Statistic is not Real
The metrics that official inflation measure is just a theoretical inflation figure. This theoretical figure is not applicable in most instances. Let me cite an example.
For instance, an office worker who cycles to work will not enjoy the drop in price of pump prices (i.e drop in crude oil prices), unlike another office work who is rich enough to drive to work.
This has to do with income level and wealth level.
Income and Wealth Distribution
Let us look at the Eurozone Income Distribution and Eurozone Wealth Distribution.
Table2. Gross Annual Household Income in Eurozone
In the Eurozone, the average household income is above the majority of the households (median) gross income. The report also mention that “the wealthiest 10% of households hold more than 50% of total wealth”. The report is available from this website (http://www.ecb.europa.eu/pub/pdf/other/ecbsp2en.pdf)

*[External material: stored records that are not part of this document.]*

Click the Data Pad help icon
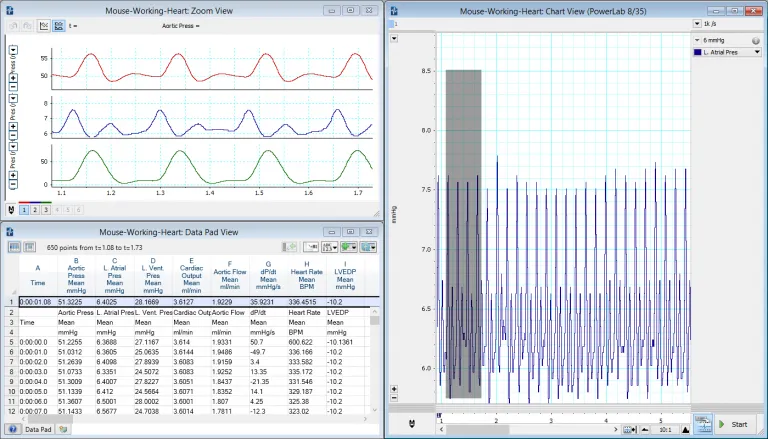 [x=11, y=429]
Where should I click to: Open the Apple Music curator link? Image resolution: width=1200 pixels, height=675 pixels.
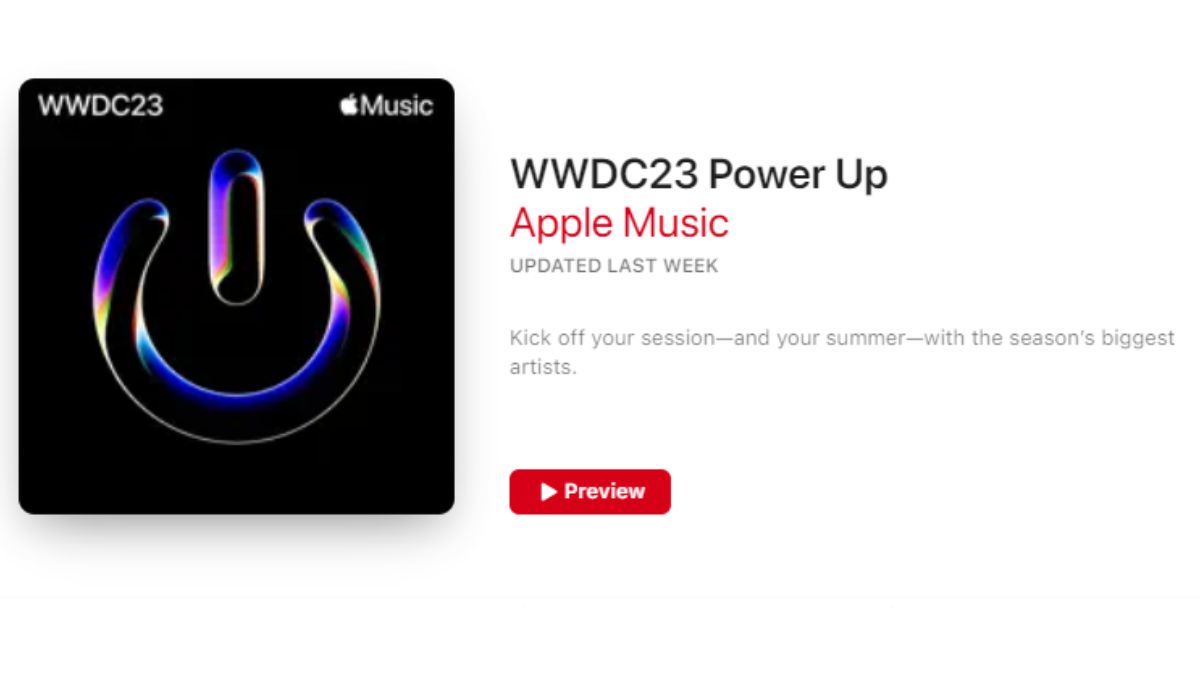click(x=619, y=223)
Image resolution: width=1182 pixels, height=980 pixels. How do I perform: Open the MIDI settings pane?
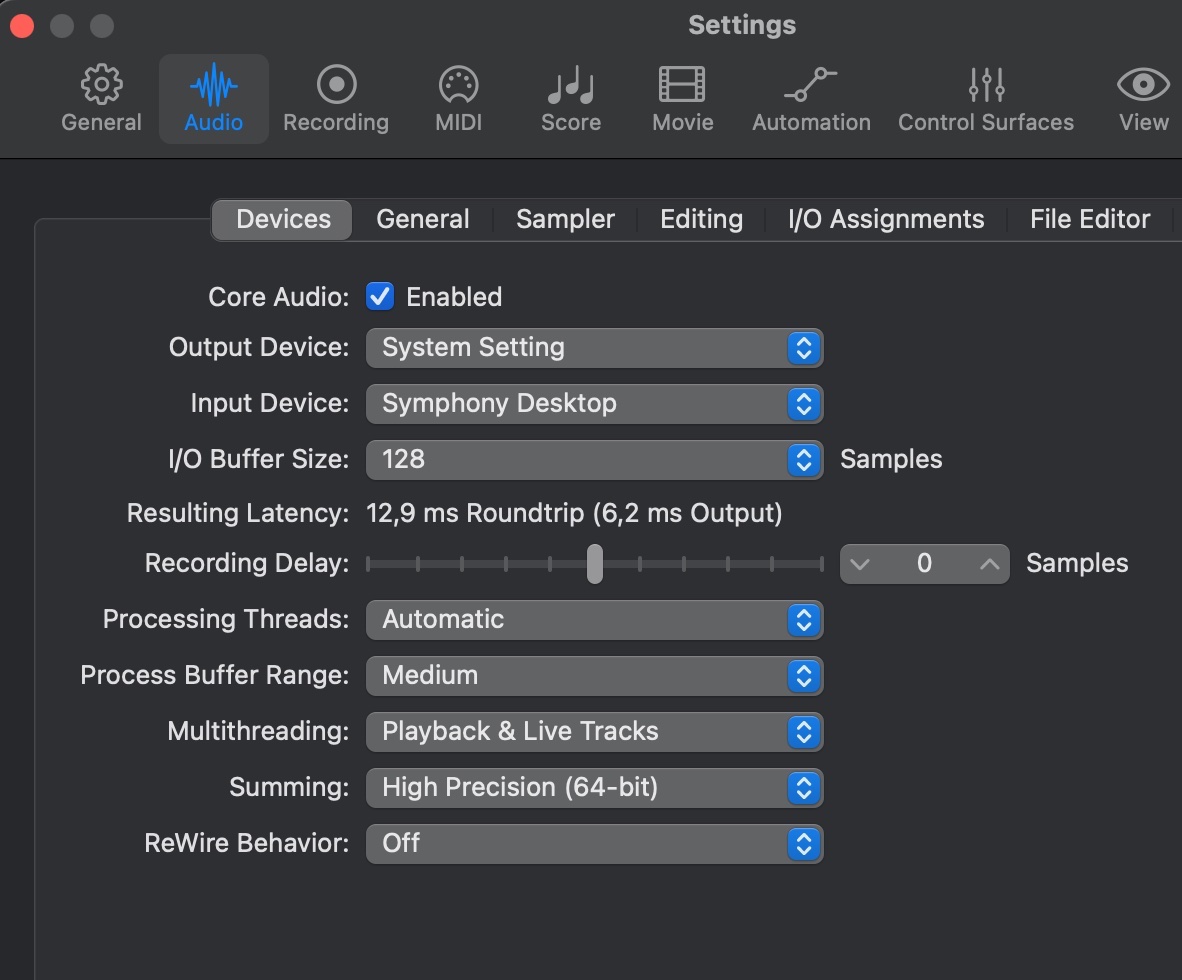click(458, 87)
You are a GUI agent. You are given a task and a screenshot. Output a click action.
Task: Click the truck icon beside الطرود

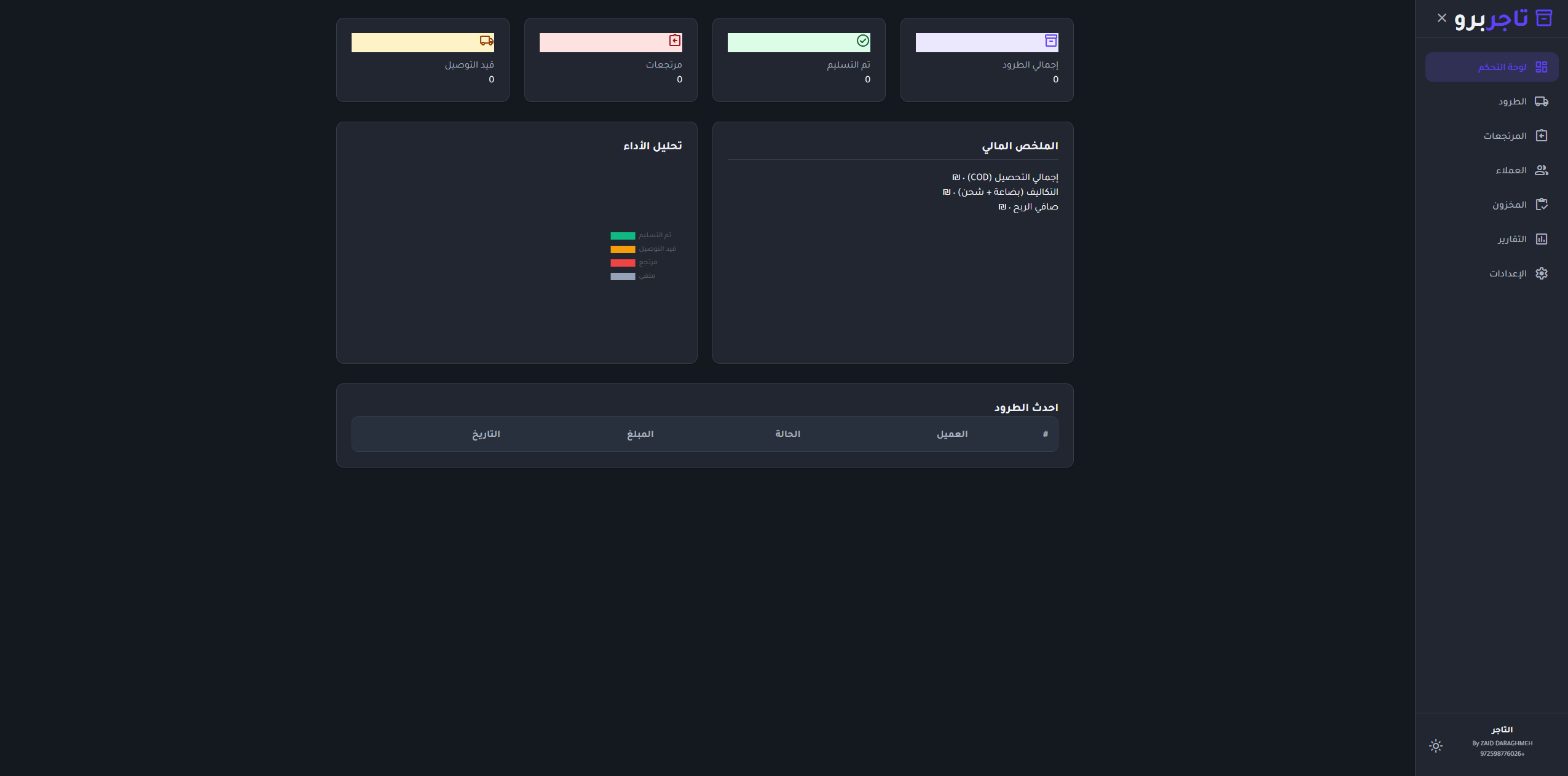tap(1541, 101)
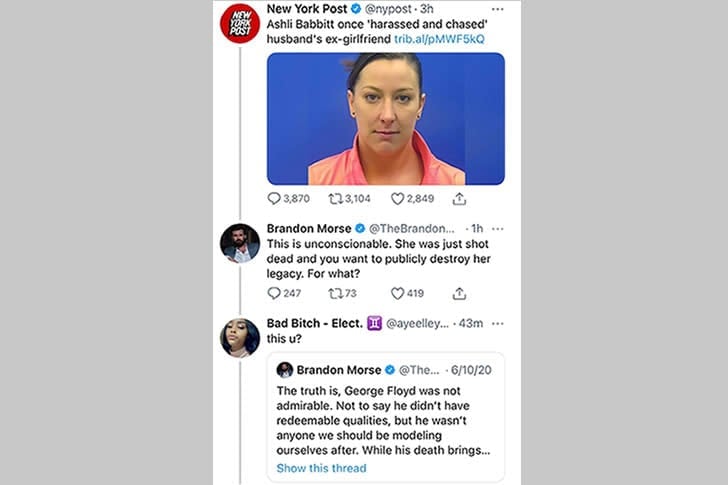Open the ayeelley user's profile picture

240,338
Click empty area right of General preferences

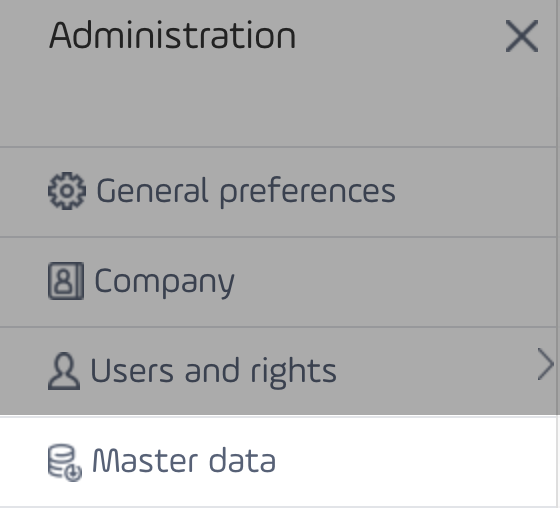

Its means that chances are citizens of the Eurozone are low income, and not wealthy. The numbers look better because outliers are distorting the average. The report also seem to point to it. These are extremely high income earners and extremely high wealth households.
ECB Inflation Weightage
When one “makes enough money to meet the needs”, it means money for food and shelter.
Look at the ECB Inflation Data in Table1 above, we learn that inflation for food is surprisingly under-weighted (193.7/1000).
Low income people don’t have much money to purchase services, but it is over-weighted at (423/1000).
It is counter-intuitive, even go against Maslow Hierarchy of Needs.
Above all else, isn’t cheaper energy better? Isn’t cheaper housing better? They lower long term set up costs of local labour, hence long term pressure on wages.
Interest Rate Cut
The way central banks uses interest rate as a policy tool to keep inflation in check does not necessarily works when it is used to encourage inflation. The rich and credit worthy can borrow, and borrow cheaply to buy assets like stocks, bonds, properties etc,, but others either can’t borrow or cannot not borrow cheap enough to benefit.
In this environment, rate cut creates inflation associated with wealth creation, like rise in investment asset prices like bonds, equities, housing but not necessarily inflation due to new income creation.
Businesses borrow to invest in capacity building when they see demand. If there is trepid new income creation, businesses will not want to invest to capacities and like jobs. Instead, they will want to maximise returns by merely moving money around.
Every one of us wants to create wealth, but in reality, the wealthy constitutes merely 10%. What is the chance of getting there as a nouveau riche?
The wealthy will like it, but is it right this time to cut rate for the sake of trying to stoke inflation?